As that writing relieved the darkness within me, the image of my lungs filling with water as I let myself succumb to the ocean’s grip and disappear into a swirl of waves evaporated. I had found a way out. Putting my phone down, I took in the serenity around me: the crash of the water pummeling the shoreline; the ocean breeze brushing across my face; the spray of the sea and cool mist of the night collecting in my damp hair; and the bright, full moon suspended above me like a giant ball hanging from a jet black ceiling. In that moment, writing allowed me to open a door into my mind and guide myself, lost in its midst, back to the light. The world is a beautiful place. Sometimes, we need a little help seeing that.

In the times where I find myself staring into darkness, I turn to writing as a tool for escape. With little more than a pen and paper, I can take myself out of the world that overwhelms me, face my thoughts in an isolated environment, and grow from the pain and loneliness that I hid from in years past. When I write, time flows through the pen’s ink as it scratches the images of my mind into the sweet earthy pages of my notebook, whisking me away from the world.
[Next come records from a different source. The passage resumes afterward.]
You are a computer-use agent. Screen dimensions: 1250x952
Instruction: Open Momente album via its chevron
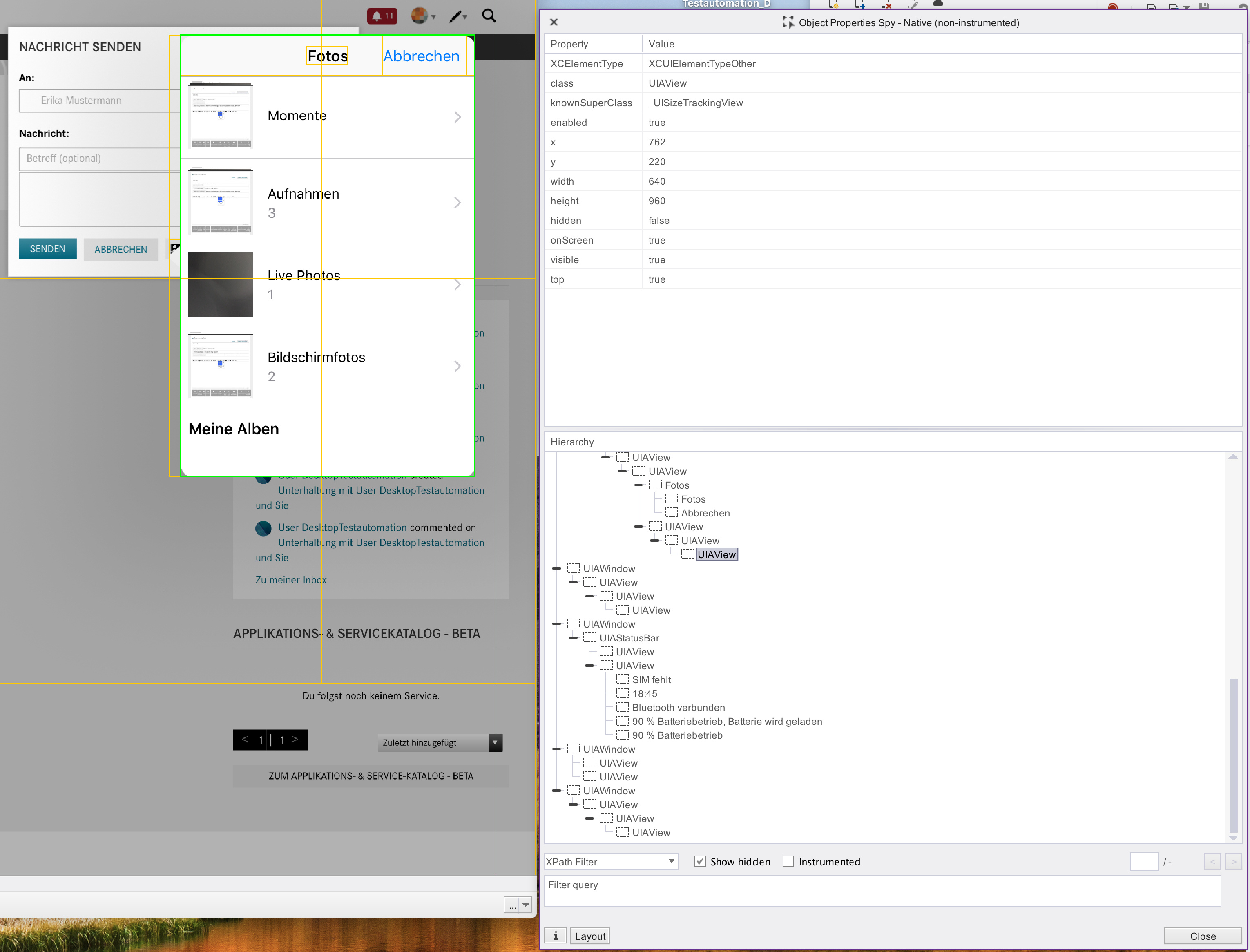457,117
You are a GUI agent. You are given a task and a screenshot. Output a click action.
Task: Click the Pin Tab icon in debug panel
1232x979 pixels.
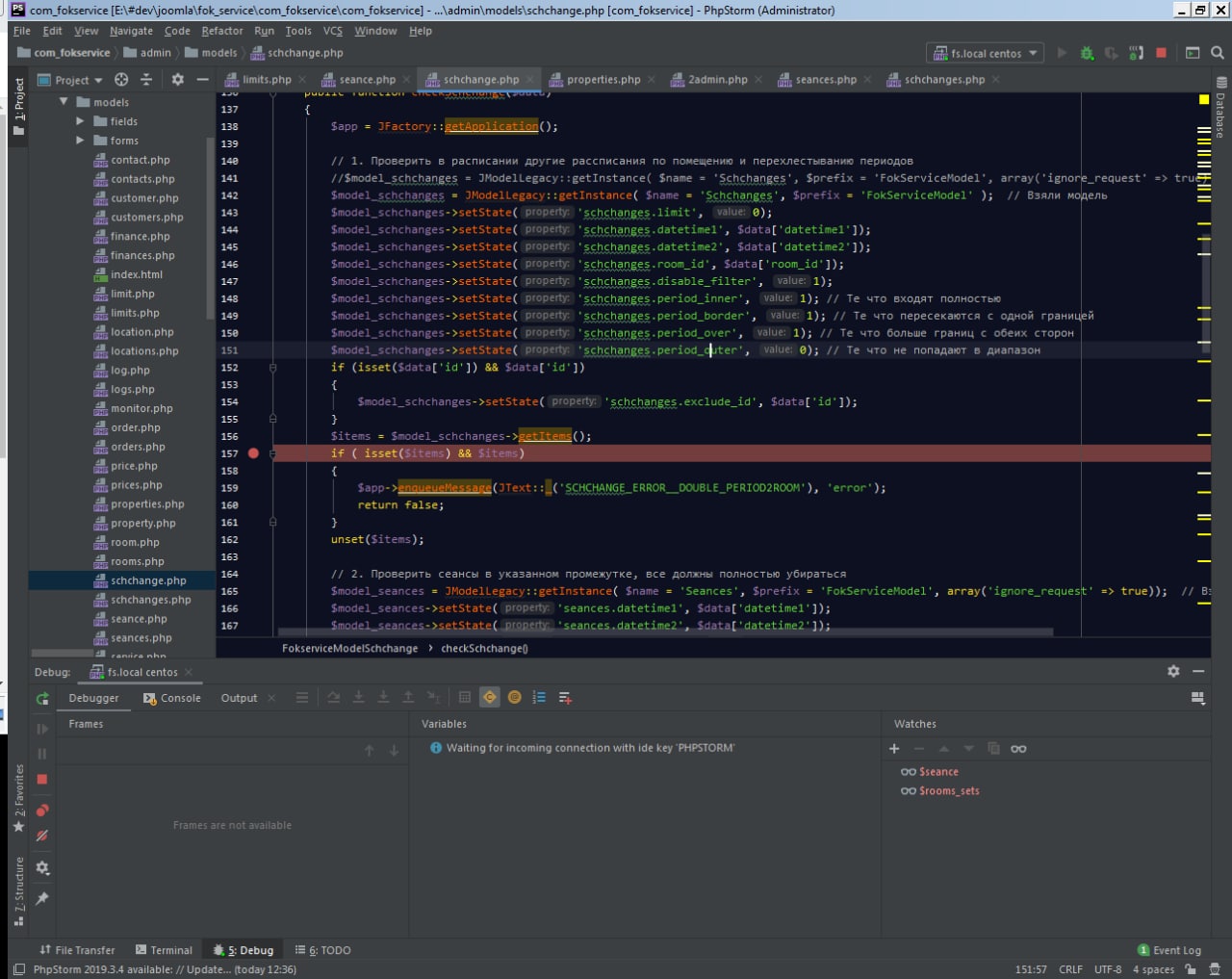[42, 898]
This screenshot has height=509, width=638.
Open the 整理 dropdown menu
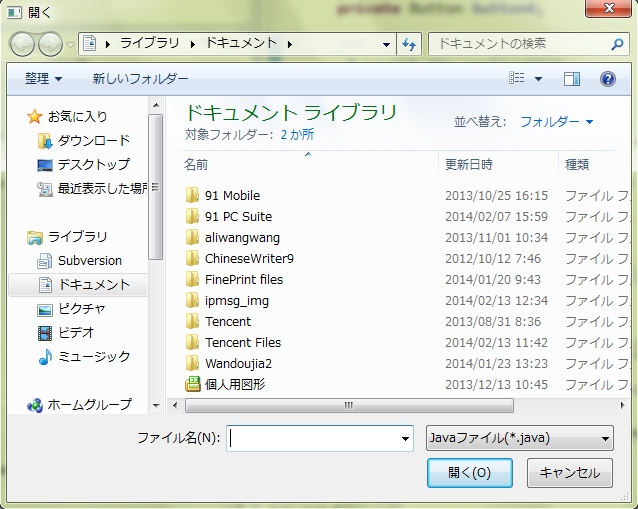(x=43, y=78)
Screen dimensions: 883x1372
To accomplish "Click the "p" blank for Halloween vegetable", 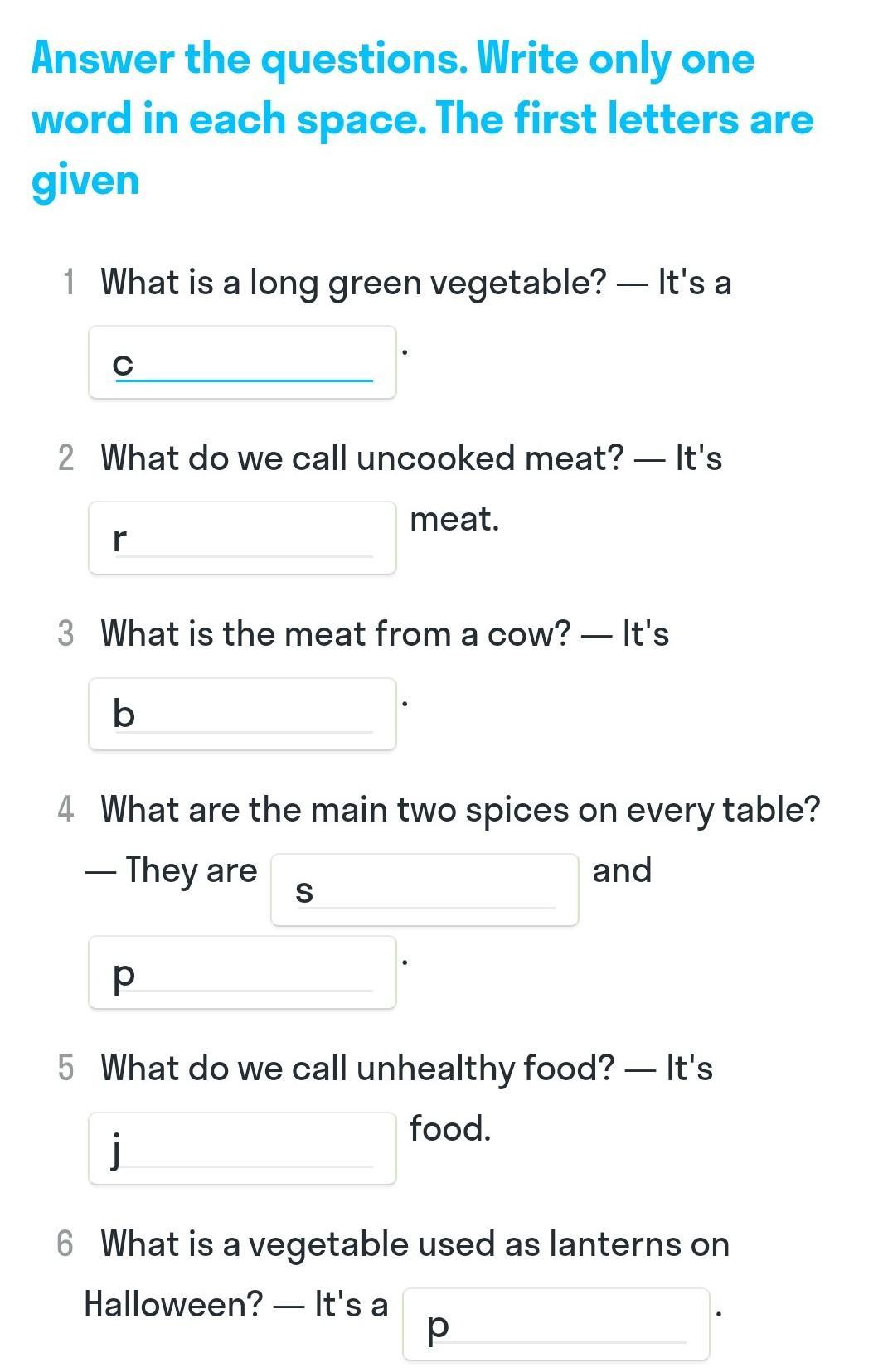I will coord(556,1324).
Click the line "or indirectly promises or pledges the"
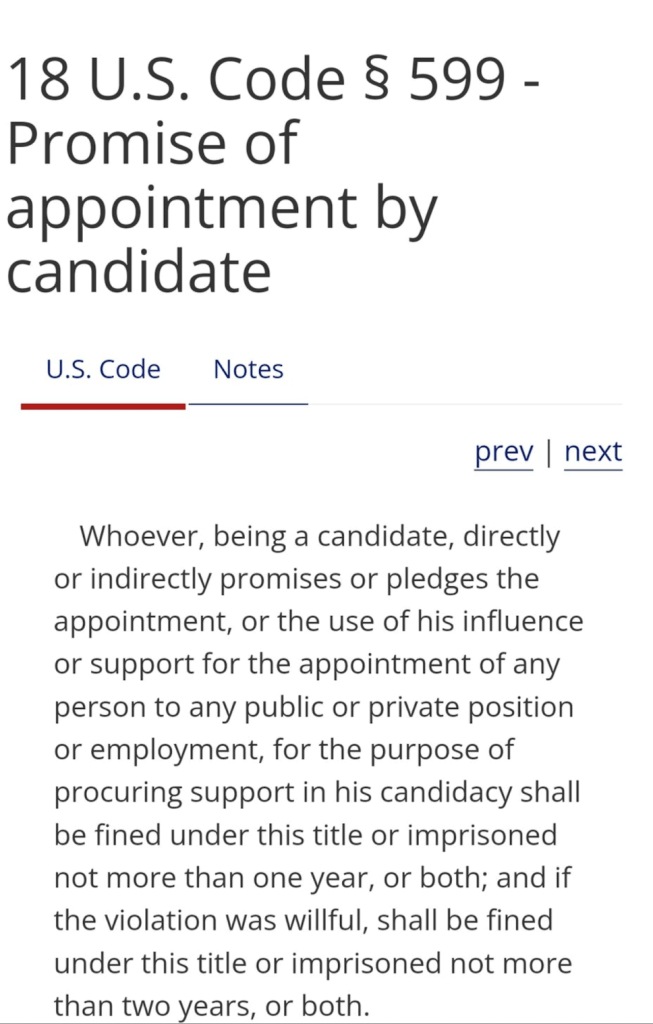 coord(296,579)
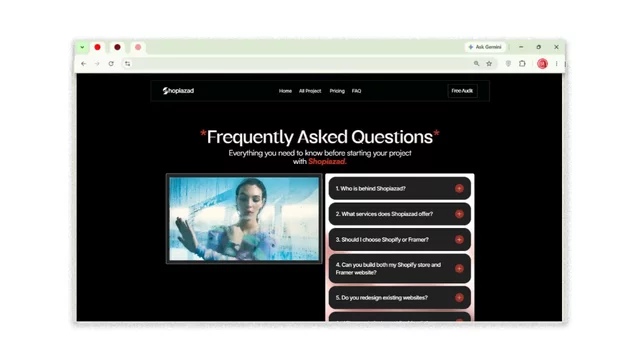Click the Free Audit button
This screenshot has height=360, width=640.
click(x=462, y=91)
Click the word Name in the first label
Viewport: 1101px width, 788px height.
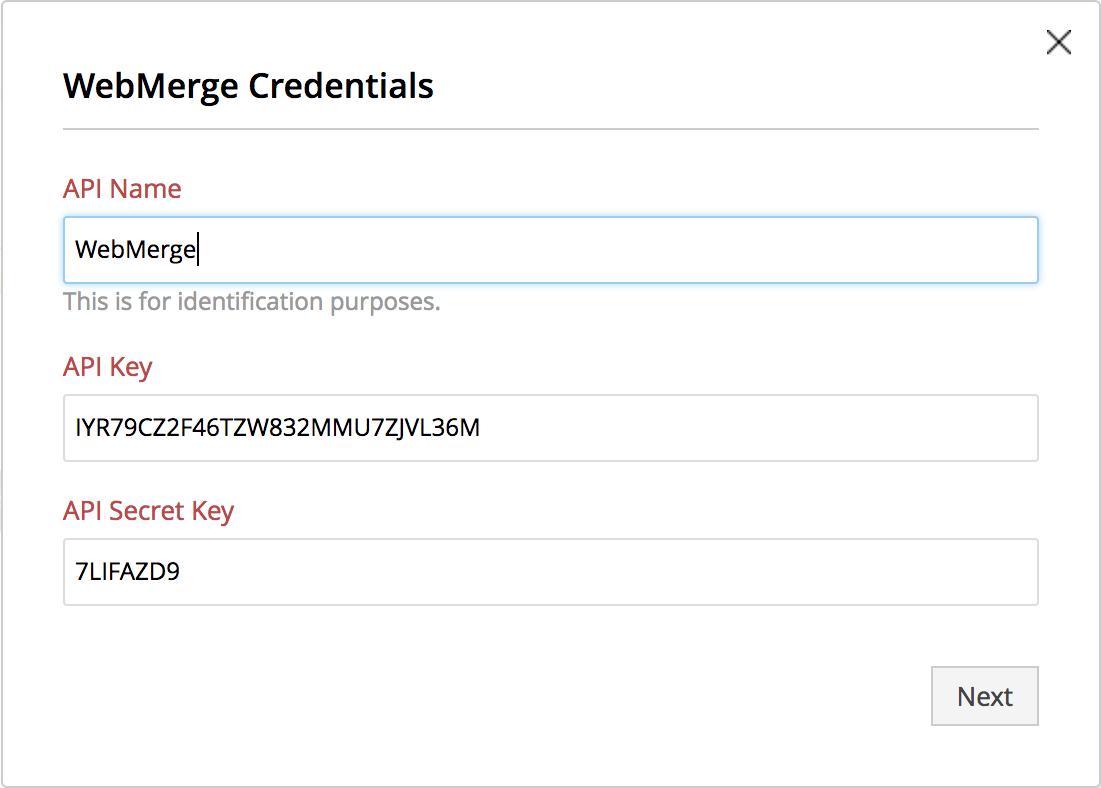click(146, 189)
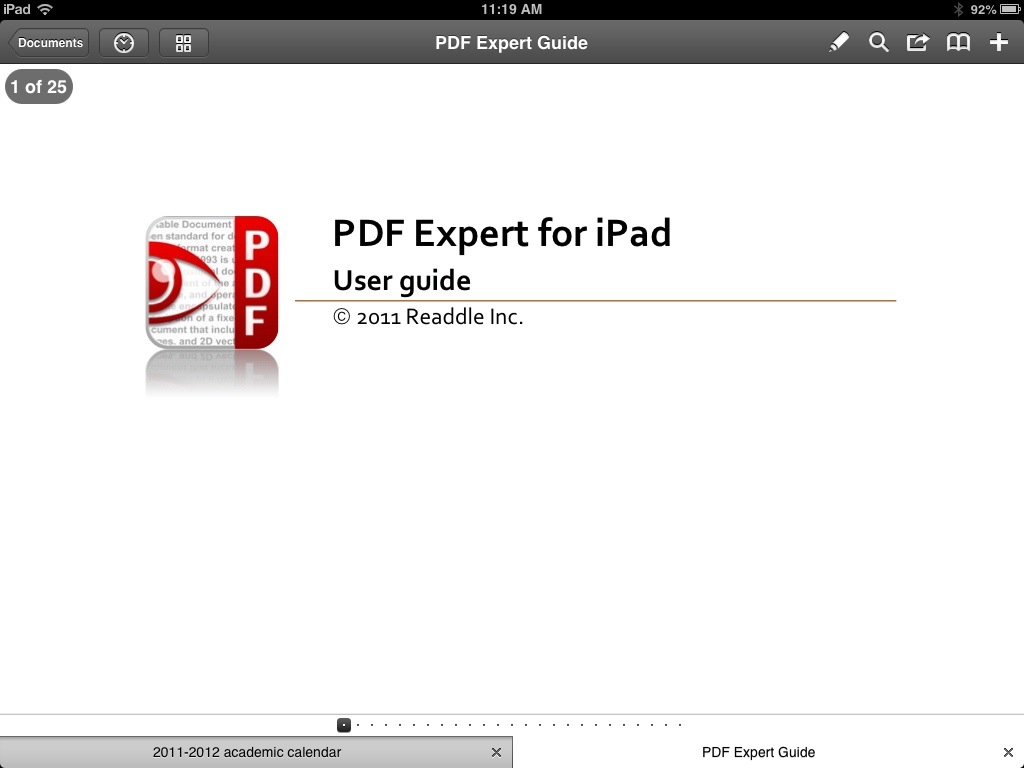Open the share and export menu
The width and height of the screenshot is (1024, 768).
[918, 42]
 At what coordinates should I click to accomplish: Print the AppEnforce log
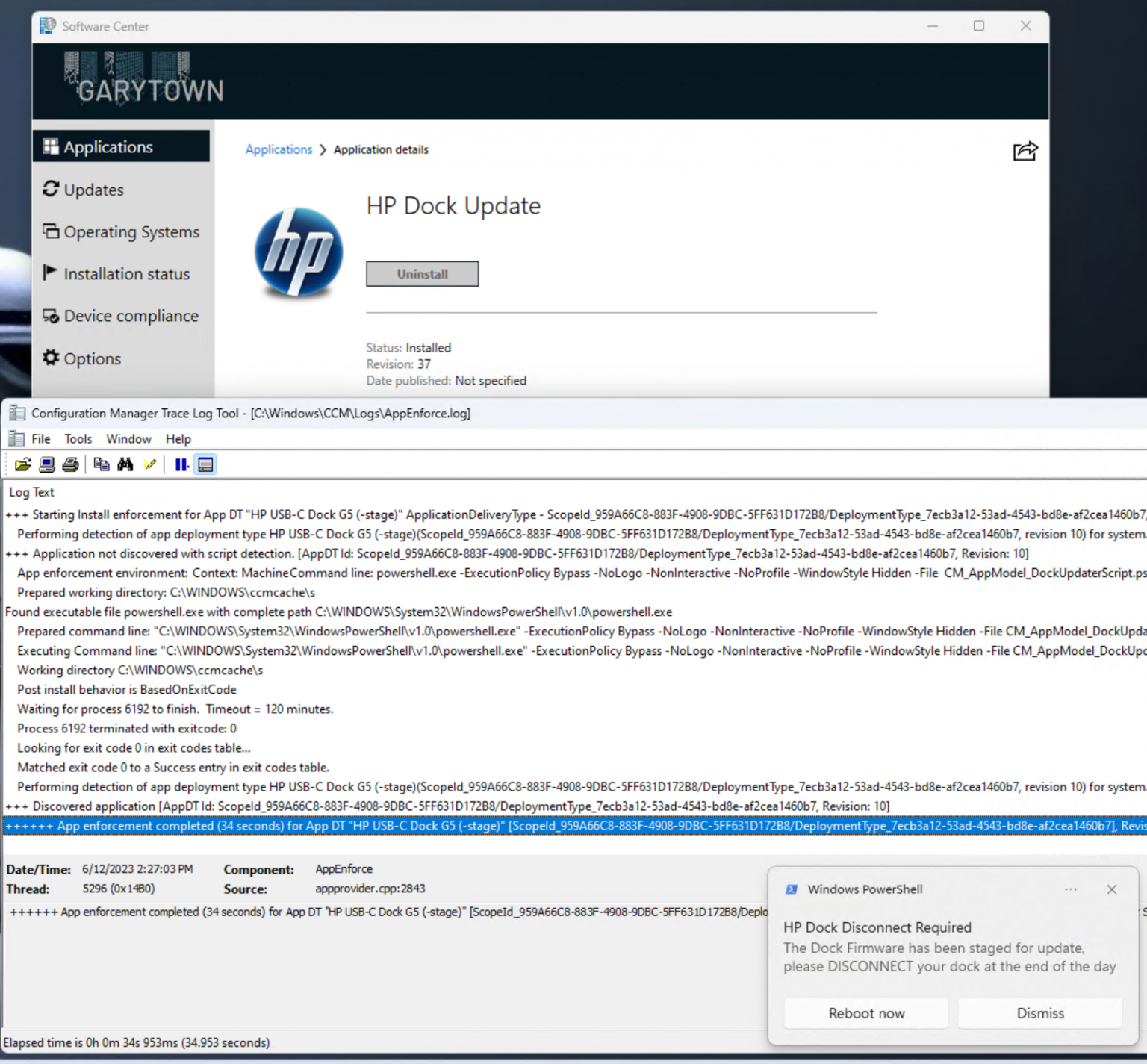[x=69, y=464]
It is a tool when facing myself during a period of numbness, each written word easing the feeling that paralyzes my muscles. Joan Didion wrote, “Had I been blessed with even limited access to my own mind there would have been no reason to write.” As I struggled getting to know myself throughout highschool, understanding the nonsensical mess that swirls within my mind has been my most difficult undertaking, and writing has proven itself as the greatest item in my toolbox for self healing and discovery. Telling a story about a boy wandering the streets of Montreal or enveloped in a beach’s cool darkness has allowed me to create an anthology of pieces that, when put together, paints a picture of me. Whenever I am struggling to express my mind or crippling under the pressure of the world, I know that I can pick up a pen or keyboard and simply take flight.